A revista veja desta semana fez publicar editorial que contém duras críticas à atuação da polícia federal a quem parece atribuir toda a responsabilidade pela impunidade envolvendo os criminosos conhecidos como do colarinho-branco. Para a revista, a polícia deveria agir da seguinte forma: investigar os suspeitos, elaborar um inquérito com provas e argumentos irretocáveis, sem prisões provisórias; a peça seria encaminhada à Justiça e acolhida pelo juiz, que deflagraria a ação penal com os réus respondendo ao processo em liberdade e, só lá no final, os culpados seriam presos. Olvidou a importante revista, todavia, que sem a prisão temporária ou preventiva dos suspeitos dificilmente a polícia lograria êxito em produzir um inquérito com provas e argumentos irretocáveis, já que os criminosos, livres, dificultariam as buscas, ocultariam provas e documentos, exerceriam inegável pressão nas testemunhas, daí porque são acertadamente decretadas as suas prisões como medidas cautelares antes mesmo da ação penal. Desconhece, ainda, ao que parece, a competente publicação, que no Brasil apenas os processos de réus presos são concluídos no prazo legal, enquanto que os feitos de réus soltos tramitam por longos anos, muitas das vezes dormindo sonos esquecidos nos escaninhos do fórum como as preguiças do mato (expressão de Rui Barbosa). Conseqüência de tudo isso? Impunidade pela prescrição, notadamente porque as penas mínimas dos crimes dos 'colarinhos-brancos' são quase todas elas iguais ou inferiores a 02 anos (mínima), e é esta pena mínima (e ínfima) que vai regular a prescrição (analisada isoladamente independentemente do número de crimes), na maioria dos casos. Acertou a revista, no entanto, quando criticou a realização das diligências policiais acompanhadas por redes de televisão. Não há dúvida de que a imprensa exerce papel de fundamental relevância na repressão criminal e não se pode negar que a população precisa ser informada do que acontece nos bastidores da polícia e da justiça criminal. Todavia, permitir que jornalistas integrem as equipes de investigação para o cumprimento de mandados de prisão e de busca e apreensão sigilosos já é demais...

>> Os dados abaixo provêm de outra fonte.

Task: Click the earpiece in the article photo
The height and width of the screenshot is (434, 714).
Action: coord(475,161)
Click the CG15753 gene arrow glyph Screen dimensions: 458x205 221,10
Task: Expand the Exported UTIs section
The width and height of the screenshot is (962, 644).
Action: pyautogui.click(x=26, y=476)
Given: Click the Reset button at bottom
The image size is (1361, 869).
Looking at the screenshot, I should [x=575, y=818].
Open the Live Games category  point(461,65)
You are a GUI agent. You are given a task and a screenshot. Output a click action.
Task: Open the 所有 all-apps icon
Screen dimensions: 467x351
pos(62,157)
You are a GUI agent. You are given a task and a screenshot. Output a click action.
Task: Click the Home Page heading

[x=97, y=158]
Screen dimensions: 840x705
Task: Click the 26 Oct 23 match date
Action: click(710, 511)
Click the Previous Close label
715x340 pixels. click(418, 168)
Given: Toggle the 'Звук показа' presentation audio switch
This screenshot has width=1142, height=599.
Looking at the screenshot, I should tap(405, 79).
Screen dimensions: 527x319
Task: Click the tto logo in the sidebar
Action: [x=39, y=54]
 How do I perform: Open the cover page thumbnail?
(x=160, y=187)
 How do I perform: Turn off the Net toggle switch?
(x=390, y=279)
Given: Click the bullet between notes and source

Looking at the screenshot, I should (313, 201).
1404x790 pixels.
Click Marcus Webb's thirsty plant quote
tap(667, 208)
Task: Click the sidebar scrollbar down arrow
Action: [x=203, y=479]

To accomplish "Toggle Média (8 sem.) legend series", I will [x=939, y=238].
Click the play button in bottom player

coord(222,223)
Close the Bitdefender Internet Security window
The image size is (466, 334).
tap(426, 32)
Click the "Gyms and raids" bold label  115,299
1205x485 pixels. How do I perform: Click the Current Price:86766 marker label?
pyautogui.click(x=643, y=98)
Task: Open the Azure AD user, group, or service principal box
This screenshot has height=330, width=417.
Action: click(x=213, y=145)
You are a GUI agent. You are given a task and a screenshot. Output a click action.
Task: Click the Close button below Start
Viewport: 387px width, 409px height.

sexta-feira, 11 de julho de 2008

Embriaguez ao volante e STF

Ao julgar o HC 93.916-3 a 1ª Turma do STF pode ter sinalizado como o Pretório Excelso irá se posicionar acerca das novas regras do Código de Trânsito Brasileiro, introduzidas no ordenamento jurídico pela recente Lei 11.705/08. Restou consignado no acórdão que não se pode presumir que o envolvido em acidente de trânsito estaria alcoolizado pela recusa em se submeter ao exame de dosagem alcoólica. Segundo a decisão, que citou inúmeros precedentes da Corte, a Constituição da República impede que se extraia qualquer conclusão desfavorável àquele que, suspeito ou acusado de praticar alguma infração penal, exerce o direito de não produzir prova contra si mesmo. Provavelmente, a nova regra que prevê sanção de multa para quem se recusar a soprar o bafômetro será julgada inconstitucional se submetida ao STF. Por outro lado, na mesma decisão o Supremo Tribunal Federal firmou posicionamento indicativo de que para a configuração do crime de embriaguez ao volante serão admitidos quaisquer meios de prova lícitos para se atestar se o acusado estava ou não alcoolizado. O trecho da decisão que permite extrair tal ilação foi assim redigido: "...Na espécie vertente, contudo, a conclusão de que o Paciente estaria embriagado não se amparou, exclusivamente, no fato de ele ter se recusado a fazer o exame de dosagem alcoólica. A própria denúncia indica que o Paciente teria admitido que “havia ingerido bebida alcoólica antes do fato” e que existiriam testemunhas nesse sentido, elementos em tese válidos, qualquer um deles, para amparar a denúncia."